You would think that as locals they would be a little more concerned for their environment and their manatees and dolphins there. We met up with the larger boat at the marina, on land a very nice individual, said he'd had a bad day fishing. All I can say is that God dishes up what you deserve.

The next day we left in the fog again for Tarpon Springs to meet up with the others.

The trip was easy. Triton's Trumpet overtook us even though they had to go out further. There was no room at Tarpon Springs, so we went a little further toward the ICW. It was here we found paradise, I knew then I had to stay here, I felt home, really at home. I will not say where I was because it would get spoiled. Only locals know this place and that is the way it needs to stay. We stayed 3 days and enjoyed beautiful warm weather and paddling along deserted beaches.

The beach.

William in his favorite place.

Dreamweaver going where few sailboats can go. Thank God for shallow drafts!

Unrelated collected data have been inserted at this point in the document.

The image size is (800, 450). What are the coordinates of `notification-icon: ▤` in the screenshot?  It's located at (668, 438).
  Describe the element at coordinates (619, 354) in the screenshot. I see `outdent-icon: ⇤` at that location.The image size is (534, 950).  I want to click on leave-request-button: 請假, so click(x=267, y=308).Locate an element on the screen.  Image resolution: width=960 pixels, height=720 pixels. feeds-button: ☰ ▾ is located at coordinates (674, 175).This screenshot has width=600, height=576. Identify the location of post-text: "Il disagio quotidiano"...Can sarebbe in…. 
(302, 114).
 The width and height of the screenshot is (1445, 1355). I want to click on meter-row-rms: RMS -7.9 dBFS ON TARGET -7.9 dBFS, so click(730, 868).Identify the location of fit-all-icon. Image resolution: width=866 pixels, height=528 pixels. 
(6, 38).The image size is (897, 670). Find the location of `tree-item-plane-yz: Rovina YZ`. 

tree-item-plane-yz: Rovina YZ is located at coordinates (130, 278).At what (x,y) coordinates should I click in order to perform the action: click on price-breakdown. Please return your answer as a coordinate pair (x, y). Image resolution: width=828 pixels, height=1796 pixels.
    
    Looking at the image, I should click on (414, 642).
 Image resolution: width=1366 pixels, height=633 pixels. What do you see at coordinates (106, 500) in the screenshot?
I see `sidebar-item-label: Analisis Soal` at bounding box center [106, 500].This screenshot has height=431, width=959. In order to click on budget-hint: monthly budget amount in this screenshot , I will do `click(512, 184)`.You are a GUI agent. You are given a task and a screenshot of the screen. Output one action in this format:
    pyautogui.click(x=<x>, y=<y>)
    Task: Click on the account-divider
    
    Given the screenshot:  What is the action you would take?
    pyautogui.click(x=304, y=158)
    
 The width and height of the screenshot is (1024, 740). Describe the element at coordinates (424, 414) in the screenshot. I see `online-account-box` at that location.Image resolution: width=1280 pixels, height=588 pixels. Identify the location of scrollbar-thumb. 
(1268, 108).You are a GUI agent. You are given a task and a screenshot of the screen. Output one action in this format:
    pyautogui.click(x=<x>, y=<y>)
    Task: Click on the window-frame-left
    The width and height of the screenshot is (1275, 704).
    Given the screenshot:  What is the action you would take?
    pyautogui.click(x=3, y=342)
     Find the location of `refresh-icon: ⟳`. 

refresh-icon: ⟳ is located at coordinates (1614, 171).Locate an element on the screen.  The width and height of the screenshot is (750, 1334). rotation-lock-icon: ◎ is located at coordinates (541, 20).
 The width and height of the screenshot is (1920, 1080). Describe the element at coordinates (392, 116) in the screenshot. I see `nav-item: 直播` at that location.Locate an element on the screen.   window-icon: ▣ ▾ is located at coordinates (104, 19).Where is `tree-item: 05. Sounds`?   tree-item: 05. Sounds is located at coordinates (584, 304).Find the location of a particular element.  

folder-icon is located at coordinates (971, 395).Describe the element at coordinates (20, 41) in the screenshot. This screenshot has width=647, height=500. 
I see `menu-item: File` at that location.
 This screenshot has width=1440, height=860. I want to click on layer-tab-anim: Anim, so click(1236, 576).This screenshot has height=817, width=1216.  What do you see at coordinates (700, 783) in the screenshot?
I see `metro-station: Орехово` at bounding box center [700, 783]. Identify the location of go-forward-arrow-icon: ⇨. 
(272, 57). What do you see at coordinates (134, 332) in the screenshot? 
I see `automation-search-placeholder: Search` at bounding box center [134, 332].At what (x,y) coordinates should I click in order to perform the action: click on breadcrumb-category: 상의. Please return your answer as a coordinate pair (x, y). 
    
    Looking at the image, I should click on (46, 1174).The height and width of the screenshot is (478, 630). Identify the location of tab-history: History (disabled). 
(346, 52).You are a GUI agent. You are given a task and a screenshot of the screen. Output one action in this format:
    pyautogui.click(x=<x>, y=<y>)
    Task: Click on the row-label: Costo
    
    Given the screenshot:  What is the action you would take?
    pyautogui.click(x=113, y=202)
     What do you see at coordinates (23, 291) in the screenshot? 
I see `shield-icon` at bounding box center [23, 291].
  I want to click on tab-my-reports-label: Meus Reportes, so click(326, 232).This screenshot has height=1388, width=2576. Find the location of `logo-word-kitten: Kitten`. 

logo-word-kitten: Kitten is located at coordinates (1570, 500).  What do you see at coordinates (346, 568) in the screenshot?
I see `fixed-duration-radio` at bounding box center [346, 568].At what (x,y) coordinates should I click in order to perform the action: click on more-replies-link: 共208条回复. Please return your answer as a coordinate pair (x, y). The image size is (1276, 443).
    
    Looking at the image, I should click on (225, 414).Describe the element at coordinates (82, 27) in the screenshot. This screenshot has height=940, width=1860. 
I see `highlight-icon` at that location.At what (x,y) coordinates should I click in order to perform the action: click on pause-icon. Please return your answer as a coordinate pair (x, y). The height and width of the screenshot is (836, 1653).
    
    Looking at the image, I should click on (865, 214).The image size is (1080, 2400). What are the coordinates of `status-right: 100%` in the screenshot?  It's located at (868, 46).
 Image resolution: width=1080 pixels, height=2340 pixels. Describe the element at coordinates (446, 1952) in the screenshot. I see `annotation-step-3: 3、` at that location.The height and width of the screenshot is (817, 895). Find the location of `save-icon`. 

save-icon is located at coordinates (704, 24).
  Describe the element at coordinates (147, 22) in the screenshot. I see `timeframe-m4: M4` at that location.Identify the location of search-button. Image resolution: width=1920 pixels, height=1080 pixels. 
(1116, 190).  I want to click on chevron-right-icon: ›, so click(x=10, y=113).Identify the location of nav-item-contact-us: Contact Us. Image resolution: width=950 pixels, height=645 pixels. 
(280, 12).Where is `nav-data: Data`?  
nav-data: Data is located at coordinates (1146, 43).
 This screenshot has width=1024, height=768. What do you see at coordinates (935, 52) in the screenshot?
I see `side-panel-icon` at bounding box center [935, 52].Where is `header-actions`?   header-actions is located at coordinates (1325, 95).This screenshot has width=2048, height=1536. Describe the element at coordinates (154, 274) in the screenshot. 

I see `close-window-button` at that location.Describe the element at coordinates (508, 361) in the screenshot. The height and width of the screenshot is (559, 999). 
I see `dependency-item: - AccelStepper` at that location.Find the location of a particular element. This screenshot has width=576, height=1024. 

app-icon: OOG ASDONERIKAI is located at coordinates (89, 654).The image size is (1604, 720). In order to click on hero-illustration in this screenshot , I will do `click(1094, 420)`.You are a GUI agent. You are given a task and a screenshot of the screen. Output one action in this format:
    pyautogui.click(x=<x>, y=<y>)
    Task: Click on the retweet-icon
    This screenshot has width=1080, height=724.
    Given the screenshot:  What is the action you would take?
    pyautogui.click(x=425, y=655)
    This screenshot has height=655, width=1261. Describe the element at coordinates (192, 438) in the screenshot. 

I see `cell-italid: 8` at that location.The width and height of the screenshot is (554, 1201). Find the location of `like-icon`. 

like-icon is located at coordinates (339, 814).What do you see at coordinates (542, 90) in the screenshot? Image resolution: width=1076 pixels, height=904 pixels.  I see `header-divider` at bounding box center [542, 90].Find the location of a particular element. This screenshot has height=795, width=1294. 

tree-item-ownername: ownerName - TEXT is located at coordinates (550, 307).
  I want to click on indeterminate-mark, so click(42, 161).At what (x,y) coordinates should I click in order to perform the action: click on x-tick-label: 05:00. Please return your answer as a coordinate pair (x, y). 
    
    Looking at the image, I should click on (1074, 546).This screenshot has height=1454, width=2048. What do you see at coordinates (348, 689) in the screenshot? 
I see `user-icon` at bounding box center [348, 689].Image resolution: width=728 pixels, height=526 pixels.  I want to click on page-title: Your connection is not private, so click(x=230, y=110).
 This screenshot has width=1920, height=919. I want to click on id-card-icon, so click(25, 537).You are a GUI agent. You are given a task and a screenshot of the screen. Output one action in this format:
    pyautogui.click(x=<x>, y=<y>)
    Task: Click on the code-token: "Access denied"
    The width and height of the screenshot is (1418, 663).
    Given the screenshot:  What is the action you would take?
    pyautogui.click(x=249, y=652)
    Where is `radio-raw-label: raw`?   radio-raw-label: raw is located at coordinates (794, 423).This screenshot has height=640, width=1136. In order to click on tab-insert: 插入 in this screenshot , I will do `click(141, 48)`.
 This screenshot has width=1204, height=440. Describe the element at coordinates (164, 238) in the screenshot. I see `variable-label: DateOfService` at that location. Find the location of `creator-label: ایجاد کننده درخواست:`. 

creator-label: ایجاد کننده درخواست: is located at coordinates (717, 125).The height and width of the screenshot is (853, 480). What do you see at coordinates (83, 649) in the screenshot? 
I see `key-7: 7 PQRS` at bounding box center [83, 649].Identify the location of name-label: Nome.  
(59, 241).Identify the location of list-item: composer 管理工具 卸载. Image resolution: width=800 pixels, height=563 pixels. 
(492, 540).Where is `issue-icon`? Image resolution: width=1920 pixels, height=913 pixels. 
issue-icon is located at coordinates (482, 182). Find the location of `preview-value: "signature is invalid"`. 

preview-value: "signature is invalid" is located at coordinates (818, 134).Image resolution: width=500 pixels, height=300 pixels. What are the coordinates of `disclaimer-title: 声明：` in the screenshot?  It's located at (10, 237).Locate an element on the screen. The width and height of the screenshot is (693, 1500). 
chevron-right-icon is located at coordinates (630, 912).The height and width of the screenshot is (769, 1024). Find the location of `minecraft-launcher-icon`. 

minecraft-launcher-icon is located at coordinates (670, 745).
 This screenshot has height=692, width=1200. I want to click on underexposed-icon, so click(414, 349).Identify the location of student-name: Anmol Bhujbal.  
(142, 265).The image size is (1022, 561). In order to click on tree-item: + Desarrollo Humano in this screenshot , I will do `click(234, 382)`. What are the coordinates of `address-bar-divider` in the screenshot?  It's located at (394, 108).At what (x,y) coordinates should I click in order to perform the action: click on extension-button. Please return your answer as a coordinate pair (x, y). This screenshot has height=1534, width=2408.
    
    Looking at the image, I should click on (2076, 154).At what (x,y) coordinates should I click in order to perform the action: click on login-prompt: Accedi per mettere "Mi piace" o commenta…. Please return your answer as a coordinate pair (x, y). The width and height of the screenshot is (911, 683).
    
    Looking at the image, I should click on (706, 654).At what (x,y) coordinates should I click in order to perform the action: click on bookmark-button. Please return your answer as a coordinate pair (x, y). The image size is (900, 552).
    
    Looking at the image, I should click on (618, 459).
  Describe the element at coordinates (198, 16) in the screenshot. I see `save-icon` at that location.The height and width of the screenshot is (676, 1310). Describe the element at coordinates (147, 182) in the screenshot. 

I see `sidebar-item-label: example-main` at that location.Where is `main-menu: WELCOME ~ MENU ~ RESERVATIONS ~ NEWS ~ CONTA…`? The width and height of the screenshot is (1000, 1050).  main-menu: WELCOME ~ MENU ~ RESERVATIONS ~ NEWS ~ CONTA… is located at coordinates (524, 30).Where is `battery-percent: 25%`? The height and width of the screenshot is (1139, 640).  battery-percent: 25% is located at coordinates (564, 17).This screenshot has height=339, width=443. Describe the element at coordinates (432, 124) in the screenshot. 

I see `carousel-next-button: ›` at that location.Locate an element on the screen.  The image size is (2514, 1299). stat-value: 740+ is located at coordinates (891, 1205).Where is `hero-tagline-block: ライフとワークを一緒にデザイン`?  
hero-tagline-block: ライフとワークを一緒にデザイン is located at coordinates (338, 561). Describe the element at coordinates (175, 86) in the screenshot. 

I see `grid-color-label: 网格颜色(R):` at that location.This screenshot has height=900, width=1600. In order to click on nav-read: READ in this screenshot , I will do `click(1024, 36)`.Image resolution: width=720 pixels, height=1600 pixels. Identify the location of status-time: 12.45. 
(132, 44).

Dinghying the hidden channels in the mangroves.

On a tree once owned by a Swiss immigrant who claimed this land as his own paradise on an abandoned sailing trip to the South Seas!

The aliens have landed.

We could not stay here. We have to work. I decided I really would like to work with children again, so I am looking to work as a private nanny for a year or two at least. This is the beauty of being away from the workplace for so long, as well as doing something so life-giving and soul-searching. Time to sit back and ask,"Who am I? How do I want to spend my life?" rather than, "How much have I GOT to earn? What am I going to torture myself with for the next 15 years?" I had brought all my credentials and certifications with me, I laid them out on the table and put them in order. It was like asking God, "What is this telling me?" I am an artist, I am creative in many ways more than the ability to put marker to canvas. I felt like I was painting a picture of myself to reflect a calling. I opened up the computer and opened old work files from my teaching days, the days I worked with my nursery and the days I worked with Tom, Jimmy and the other children and adults with learning disabilities. I looked at my babies, the ones that I loved and brought up for the the first few years of their lives in my nursery. I miss that. I love art, and my sewing and painting will always be an enormous part of my career, but the caring side of me requires the fulfilment I experience from nurturing. My artwork always improves with the inspiration I get from teaching and caring for others.

Enough pondering, and on with the journey! I like to do, not think about it!

After the sojourn in paradise, we decided to catch up with La Kay and Chipper who were in Clearwater. We pulled up and anchored at Clearwater Beach and enjoyed a couple of warm days eating fish. After saying our final good byes, we sailed off to Boca Ciega Bay and our final destination for this part of the journey. We started here, and we will stop here now. We sailed up and down the Bay, screaming with delight, tearing the sails off their hooks in our 5.4 knots, and heeling right over at 20 degrees on a turn. This is what we wanted to do, so why go further? We stayed for 3 days, anchored in silence with decrepid, deserted boats swinging nearby.


We feel very happy together in our little boat. The weather deteriorated, and we decided to move into a marina for a while until we have got settled here. This does not mean and end to the weblog. This is just a chapter. Call it the "Prologue".